If I may, I will conclude on this point before I address the remarks of the noble Baroness, Lady Winterton. Why we have these debates, and the reason for hearing from noble Lords with opinions, is because it highlights the flaws that exist in the Bill. The point of this process is that that then enables the sponsor of the Bill and all noble Lords to listen carefully to the debate and to bring forward improvements on Report.
I hope that, in his response, the noble and learned Lord, Lord Falconer, will draw on the concerns that have been highlighted and can indicate his approach. If he is minded to bring forward amendments that deal with some of these things, that clearly means that other people do not need to. If he indicates he is not minded to do that, then other noble Lords can bring forward amendments to deal with it, which can then be debated and voted on at Report stage. That is the point of our process and why we debate these things in the Chamber: so that everybody can hear the debate and the points. It is a better way of improving the legislation than having lots of private discussions to which most of us are not party.
What I would say to the noble Baroness, Lady Winterton—
My Lords, I think there is a misconception by the noble Lord on how modern general practice works through the electronic patient record. If the report goes to a GP, like any report does, it is clinically coded, and there would be a flag on the patient’s electronic patient record that would indicate to the GP and anyone in that practice that an assisted death had been requested through the co-ordinating doctor. It would not, to use the noble Lord’s words, just be postboxed; it would be automatically registered on the electronic patient record, and a flag would come up for anyone in the GP practice to see what was happening.
That is a very helpful intervention, and I absolutely accept that. I understand that that is the way it works. Certainly, with the way the NHS works now, you can go on to the NHS app, which many noble Lords may use, access your own patient record and see all those various notifications registered. He is absolutely right that a flag would be raised; the problem is that there is no requirement in the way the Bill is drafted at the moment for that GP practice to do anything as a result of that flag being raised—none at all. I think there should be. We can come on to that, as we progress through the Bill, when we get to Clause 10. That is the point I was trying to raise.

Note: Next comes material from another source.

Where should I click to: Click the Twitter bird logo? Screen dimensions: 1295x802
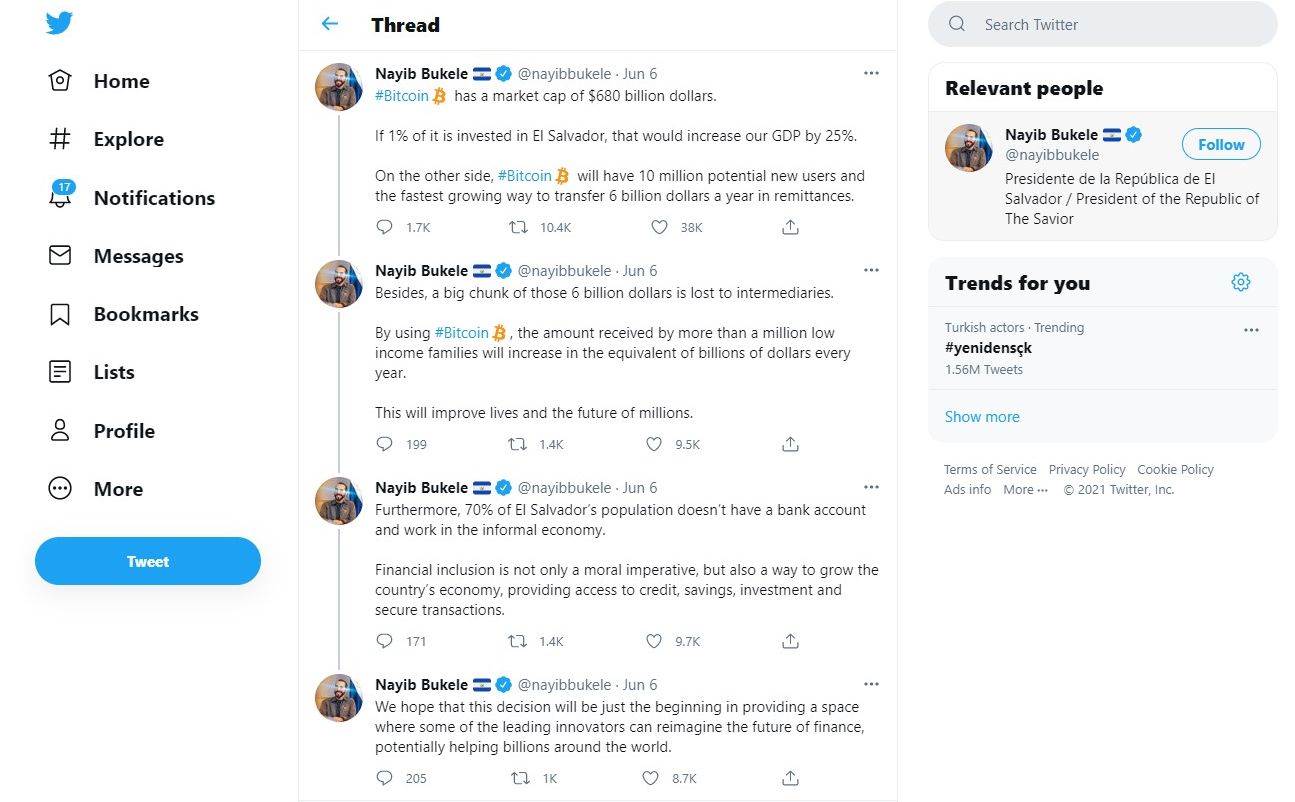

I do not want to go over my time, but I will deal briefly with the points by the noble Baroness, Lady Winterton. I agree with her. It is right that the House scrutinises the Bill properly. If you look at the number of days of debate in the House of Commons, I think there were 11 days in Committee. If you look at the normal way this House conducts itself—because we tend to do a more detailed level of scrutiny than the House of Commons—you would expect, as a rule of thumb, about 16 days of debate in Committee; then we normally have 50% of that on Report and at Third Reading. I do not disagree with her. It may be that this Bill requires more time, and that is clearly a discussion for the sponsor to have with the Government Chief Whip about making that time available. But I think the wrong response is for us to not do our jobs properly, not scrutinise the Bill and not make sure that it is a properly fit piece of legislation to get on to the statute book. That would be the wrong response. If we were to do that, we would be failing in our duty to legislate properly for the people of this country.